> Exercise brief
Summarize the excerpt on NFA states and transitions in two sentences.

> Excerpt provided
^^^^

The Cursor struct and its methods are defined as
follows:
pub struct Cursor {
pub input: String,
pub position: usize,
pub offset: usize,
}
impl Cursor {
pub fn new(input: String) -> Cursor {
Cursor {
input,
position: 0,
offset: 0,
}
}
pub fn is_eof(&self) -> bool {
self.offset >= self.input.len()
}
pub fn peek(&self) -> Option<char> {
if self.is_eof() {
return None;
}
self.input.chars().nth(self.offset)
}
pub fn advance(&mut self) {
if self.is_eof() {
return;
}
self.offset += 1;
}
pub fn align(&mut self) {
if self.is_eof() {
return;
}
self.position = self.offset;
self.offset += 1;
}
}
State and Transition
Now, we need to define the State and the
Transition for the NFA. The
State trait has a single method
visit that takes a Cursor and returns
an Option<Transition>. The
Transition struct has two fields:
state to represent the next state and
transition_kind to represent the kind of
transition. The TransitionKind enum represents the
different types of transitions that the NFA can have and
it has three variants: Advance,
EmitToken, and End. The
State trait, Transition struct, and
TransitionKind enum are defined as follows:
pub trait State {
fn visit(&self, cursor: &mut Cursor) -> Option<Transition>;
}
pub struct Transition {
pub state: Box<dyn State>,
pub transition_kind: TransitionKind,
}
pub enum TransitionKind {
Advance,
EmitToken(Token),
End,
}
impl TransitionKind {
pub fn apply(&self, cursor: &mut Cursor) {
match self {
TransitionKind::Advance => cursor.advance(),
TransitionKind::EmitToken(_) => cursor.align(),
TransitionKind::End => {}
}
}
}
Basically, the idea is that when we are in a state, we can visit
the state with a cursor, and the state will return a transition
that will tell us what will be the next state (the
state field) and what we should do (the
transition_kind field) when we transition from the
current state to the next state. In the following, we will
define the states and all will be more clear with some examples.

^^^^

[Text and item location entries]
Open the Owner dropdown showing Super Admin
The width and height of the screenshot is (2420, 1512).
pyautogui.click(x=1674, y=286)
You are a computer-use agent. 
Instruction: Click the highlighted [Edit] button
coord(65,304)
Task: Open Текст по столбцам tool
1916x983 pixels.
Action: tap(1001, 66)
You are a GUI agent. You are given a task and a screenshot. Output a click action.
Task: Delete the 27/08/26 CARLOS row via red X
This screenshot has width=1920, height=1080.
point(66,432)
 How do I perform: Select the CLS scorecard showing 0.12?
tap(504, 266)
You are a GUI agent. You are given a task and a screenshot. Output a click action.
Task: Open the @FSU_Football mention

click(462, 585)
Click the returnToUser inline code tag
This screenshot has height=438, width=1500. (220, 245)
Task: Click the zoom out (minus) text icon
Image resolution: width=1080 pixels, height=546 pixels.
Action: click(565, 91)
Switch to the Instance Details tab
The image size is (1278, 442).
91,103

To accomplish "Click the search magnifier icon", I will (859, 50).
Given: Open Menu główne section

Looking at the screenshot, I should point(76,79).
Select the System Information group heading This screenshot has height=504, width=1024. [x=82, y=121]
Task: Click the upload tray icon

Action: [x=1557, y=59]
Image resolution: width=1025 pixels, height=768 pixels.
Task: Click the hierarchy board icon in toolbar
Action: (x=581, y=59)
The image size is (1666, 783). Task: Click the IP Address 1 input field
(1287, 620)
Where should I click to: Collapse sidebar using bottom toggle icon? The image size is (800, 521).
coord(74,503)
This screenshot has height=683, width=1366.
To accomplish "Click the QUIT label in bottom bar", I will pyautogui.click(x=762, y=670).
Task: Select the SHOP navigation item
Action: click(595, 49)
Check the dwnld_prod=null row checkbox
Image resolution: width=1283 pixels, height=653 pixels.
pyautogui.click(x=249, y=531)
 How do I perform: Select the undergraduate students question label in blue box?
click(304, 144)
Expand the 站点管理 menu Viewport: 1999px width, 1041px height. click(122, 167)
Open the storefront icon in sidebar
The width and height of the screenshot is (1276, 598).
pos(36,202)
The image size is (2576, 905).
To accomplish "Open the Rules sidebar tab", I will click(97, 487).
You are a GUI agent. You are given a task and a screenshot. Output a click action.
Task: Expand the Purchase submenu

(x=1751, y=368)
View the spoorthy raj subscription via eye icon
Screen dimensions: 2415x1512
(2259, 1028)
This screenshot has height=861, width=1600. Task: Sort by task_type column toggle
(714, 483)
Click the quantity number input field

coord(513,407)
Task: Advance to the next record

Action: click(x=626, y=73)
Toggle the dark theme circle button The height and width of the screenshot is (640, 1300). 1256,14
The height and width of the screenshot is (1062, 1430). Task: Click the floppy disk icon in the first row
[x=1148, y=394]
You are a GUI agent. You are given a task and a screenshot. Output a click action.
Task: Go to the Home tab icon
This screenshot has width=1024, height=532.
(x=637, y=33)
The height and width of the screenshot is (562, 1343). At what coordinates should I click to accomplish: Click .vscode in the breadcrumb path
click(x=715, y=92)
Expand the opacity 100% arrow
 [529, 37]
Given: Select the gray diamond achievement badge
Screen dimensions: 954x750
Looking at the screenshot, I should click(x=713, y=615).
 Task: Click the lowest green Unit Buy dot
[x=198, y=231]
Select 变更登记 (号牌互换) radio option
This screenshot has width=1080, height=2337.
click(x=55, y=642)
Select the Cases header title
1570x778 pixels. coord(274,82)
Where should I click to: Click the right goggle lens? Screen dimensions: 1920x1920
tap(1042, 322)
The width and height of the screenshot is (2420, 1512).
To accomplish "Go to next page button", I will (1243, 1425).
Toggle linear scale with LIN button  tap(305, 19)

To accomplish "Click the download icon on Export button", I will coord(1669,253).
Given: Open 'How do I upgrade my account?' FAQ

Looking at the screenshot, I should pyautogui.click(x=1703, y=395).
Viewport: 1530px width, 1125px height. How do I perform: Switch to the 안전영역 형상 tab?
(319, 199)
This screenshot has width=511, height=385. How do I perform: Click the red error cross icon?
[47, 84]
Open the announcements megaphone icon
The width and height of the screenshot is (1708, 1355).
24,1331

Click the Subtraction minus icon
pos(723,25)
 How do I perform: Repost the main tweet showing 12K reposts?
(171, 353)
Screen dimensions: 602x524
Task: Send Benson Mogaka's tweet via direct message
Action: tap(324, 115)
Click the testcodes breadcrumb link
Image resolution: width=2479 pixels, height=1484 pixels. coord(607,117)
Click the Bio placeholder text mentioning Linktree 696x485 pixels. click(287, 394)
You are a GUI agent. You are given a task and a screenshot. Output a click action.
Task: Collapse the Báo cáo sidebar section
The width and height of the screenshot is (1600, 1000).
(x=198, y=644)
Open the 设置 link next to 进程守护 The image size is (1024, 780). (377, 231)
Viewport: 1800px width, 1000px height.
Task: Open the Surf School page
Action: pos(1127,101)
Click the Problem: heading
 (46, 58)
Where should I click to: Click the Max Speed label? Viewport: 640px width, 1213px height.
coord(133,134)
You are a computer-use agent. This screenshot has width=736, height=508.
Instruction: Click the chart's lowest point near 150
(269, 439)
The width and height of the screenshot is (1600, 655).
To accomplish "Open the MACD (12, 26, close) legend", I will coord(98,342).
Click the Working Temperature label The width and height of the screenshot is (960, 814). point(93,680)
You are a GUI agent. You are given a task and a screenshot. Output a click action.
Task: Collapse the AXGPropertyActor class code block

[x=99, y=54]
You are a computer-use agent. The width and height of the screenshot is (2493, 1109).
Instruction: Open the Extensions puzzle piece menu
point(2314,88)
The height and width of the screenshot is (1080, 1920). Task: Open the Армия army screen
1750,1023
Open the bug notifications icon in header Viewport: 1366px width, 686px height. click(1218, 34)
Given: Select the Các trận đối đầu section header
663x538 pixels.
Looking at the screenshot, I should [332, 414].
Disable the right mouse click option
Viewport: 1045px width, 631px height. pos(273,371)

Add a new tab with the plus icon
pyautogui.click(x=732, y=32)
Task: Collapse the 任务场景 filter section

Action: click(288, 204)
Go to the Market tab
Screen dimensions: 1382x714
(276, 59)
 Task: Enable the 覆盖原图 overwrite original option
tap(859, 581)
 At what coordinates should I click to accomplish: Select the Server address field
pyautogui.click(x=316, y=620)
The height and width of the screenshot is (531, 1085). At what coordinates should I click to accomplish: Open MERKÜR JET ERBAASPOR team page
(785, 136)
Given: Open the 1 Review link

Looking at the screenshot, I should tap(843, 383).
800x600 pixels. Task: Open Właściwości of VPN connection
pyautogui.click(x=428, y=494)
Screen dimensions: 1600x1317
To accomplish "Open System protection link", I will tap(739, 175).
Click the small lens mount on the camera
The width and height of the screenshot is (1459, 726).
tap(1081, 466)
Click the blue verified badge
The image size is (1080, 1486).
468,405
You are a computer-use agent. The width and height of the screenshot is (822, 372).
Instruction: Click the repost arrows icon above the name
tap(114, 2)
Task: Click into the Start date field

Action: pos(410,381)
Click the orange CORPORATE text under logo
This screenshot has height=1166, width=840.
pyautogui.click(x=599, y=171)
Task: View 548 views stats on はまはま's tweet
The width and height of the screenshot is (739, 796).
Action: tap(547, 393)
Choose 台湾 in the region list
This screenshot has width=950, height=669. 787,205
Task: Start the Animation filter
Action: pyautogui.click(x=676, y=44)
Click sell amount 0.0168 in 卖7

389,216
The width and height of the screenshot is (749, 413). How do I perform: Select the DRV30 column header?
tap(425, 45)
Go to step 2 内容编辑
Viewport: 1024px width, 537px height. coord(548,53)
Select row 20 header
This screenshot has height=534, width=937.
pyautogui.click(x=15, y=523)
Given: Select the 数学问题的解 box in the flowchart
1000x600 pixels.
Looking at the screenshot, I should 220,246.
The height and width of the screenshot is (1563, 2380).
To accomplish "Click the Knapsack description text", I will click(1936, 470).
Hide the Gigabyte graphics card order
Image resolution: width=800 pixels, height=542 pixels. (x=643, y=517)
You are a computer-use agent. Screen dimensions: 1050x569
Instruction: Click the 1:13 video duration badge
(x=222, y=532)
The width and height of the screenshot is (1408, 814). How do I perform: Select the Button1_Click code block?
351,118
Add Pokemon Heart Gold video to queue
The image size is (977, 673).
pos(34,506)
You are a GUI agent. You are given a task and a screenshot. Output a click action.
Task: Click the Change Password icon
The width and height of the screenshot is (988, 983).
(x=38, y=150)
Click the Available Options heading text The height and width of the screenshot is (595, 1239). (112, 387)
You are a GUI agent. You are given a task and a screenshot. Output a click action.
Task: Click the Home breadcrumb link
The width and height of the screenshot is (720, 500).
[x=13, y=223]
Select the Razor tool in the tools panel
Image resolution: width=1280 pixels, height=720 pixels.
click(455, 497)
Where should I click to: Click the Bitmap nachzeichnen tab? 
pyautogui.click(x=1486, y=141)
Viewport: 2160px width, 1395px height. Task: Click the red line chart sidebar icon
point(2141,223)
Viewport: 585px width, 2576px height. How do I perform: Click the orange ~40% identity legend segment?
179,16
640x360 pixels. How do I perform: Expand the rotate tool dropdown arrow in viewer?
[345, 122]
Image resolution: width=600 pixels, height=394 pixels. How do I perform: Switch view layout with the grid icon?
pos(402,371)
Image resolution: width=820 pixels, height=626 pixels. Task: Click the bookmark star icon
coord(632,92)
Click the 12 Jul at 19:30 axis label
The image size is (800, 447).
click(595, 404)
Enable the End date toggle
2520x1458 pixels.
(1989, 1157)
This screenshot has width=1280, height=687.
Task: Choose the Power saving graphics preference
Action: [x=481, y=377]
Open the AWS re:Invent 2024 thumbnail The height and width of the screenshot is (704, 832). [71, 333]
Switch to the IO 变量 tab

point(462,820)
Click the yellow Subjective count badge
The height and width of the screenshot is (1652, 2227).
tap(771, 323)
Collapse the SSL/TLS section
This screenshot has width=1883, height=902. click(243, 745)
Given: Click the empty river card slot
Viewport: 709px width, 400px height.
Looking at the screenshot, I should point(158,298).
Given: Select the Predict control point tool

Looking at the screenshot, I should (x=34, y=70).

^^^^

> Correct output
For the NFA, a State trait has a single visit method that takes a Cursor and returns an Option<Transition>. A Transition holds the next state and a transition kind (Advance, EmitToken, or End), so visiting a state with a cursor tells which state comes next and what to do when moving to it.